Painful – but not surprising – to read of yet another culture where the women are expected to serve the men in their family, and sacrifice their health, their children, love, dignity, whatever it takes. And those men with power (though they had little else) are taking advantage and not living up to their responsibility to care for those supposedly in their keeping.

And in case anyone is wondering – the problem is not that it is men in charge and women not in charge. The same thing would happen if the women were all given unearned power w/no question.  The problem is placing an entire class of people in charge based on that class/gender/color/whatever and another in the submissive role for not being of the proper class. Absolute power corrupts absolutely, yes?  Unfortunately, on this particular planet, it is far and away the male gender that has been placed in the power role over entirely too much of the world, and therefore entirely too many women and girls suffering because of it.  I am NOT bashing men because they are men; I’m infuriated at a system that distributes power so arbitrarily.

I am no student of Viet Nam, so I learned a lot here – but always through the lives of these very well-written characters, otherwise I probably would have moved on to some other book (there a big stack over there, taunting me). When I get worked up and angry at characters in a novel, it’s a sign of great writing. In the end, this is the story of cultural upheaval through the lens of one family. The book is wonderful, and I’ll be looking for more books by Duong in the future.

what I did last Saturday

I think I first saw The Summer We Fell Apart by Robin Antalek in a San Francisco book store. I was too broke to buy it (because I was already in San Francisco on a trip I couldn’t really afford). I’m sure I wanted it because it was about siblings who grew up with neglectful (but fabulous) parents and how they deal with that.  I must have put it on hold at the library at some point after I got back, but I don’t remember doing it.  I picked it up this morning and the day disappeared while I devoured it.
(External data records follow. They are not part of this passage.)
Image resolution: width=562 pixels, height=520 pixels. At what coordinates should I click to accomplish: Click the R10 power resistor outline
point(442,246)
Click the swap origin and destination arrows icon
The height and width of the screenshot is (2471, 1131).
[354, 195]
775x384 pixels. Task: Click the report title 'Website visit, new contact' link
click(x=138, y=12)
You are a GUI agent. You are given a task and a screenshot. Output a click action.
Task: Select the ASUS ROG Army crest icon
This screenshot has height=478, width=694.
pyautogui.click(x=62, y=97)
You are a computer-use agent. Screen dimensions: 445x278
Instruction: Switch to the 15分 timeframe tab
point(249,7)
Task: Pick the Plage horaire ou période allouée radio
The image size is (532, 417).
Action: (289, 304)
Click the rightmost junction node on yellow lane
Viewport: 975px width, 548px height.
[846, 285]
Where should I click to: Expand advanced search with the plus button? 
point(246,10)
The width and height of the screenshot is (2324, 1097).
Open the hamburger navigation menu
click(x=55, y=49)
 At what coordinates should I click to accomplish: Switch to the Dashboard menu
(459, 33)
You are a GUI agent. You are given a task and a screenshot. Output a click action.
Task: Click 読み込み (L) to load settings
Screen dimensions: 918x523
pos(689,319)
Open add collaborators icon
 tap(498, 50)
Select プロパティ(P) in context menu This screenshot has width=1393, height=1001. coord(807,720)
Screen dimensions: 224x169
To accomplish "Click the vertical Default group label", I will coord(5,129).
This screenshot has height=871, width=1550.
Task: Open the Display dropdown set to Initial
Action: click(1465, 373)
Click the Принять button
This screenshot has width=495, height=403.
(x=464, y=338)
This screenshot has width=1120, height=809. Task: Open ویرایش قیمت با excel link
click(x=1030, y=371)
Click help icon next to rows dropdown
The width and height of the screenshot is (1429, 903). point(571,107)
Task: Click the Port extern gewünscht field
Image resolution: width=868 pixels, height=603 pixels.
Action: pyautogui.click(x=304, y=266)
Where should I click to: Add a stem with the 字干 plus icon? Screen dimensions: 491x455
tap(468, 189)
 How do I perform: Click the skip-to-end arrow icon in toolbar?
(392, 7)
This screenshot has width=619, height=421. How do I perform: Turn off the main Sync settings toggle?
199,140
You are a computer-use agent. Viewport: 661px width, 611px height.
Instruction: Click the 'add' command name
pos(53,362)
The book is impressive. Antalek takes us through the pain of each particular child, one at a time, while they spend their adult lives trying to figure out how to be happy.  Every bit of it rings true.  The youngest child is the most protected from the damage done by the parents, buffered by her older siblings and their solid presence, while the older kids take longer to find distance and recover from the heavy hits they took from selfish, immature parents.  And even as they hurt each other, the siblings love each other and try to help each other climb out of the foxholes they’ve dug for themselves. The ending is hopeful, and some of the kids even find love and happiness. But what they have, in the end, is each other.

This family has more siblings, more drama, and more damage – but it’s not really that different from my own family (though my parents were not famous artistic people, but more Joe & Judy Average).  Except in this family, you get to see how everyone feels. Everyone but the dad, who dies from a brain tumor (though even with him we get glimpses). In real life, you don’t necessarily get to see inside your parents’ heads for a glimpse of what the hell they were thinking about while your childhood went down the drain.

I think the hardest sibling to read about is the oldest, Kate.  How she made excuses for the faults of her father while being a parent to her three younger siblings. How she finally took off and never looked back. How she let her need for her father’s approval destroy the only healthy, loving, romantic relationship in her life. How she still tried to make everything ok for her siblings, even as adults, and failed miserably and felt completely unappreciated by them. I saw pieces of myself and both of my sisters in this poor woman. Lucky for us, we’ve all healed a lot more than she has by the end of this book.

I find it hard to believe that Antalek might have grown up in a loving, supportive environment – that’s how realistic this book feels. I have no clue if/how much of it may be autobiographical, and I really don’t care. I just know that she has constructed a family of extraordinary veracity and complexity, and reading their story feels like witnessing a crime and its aftermath.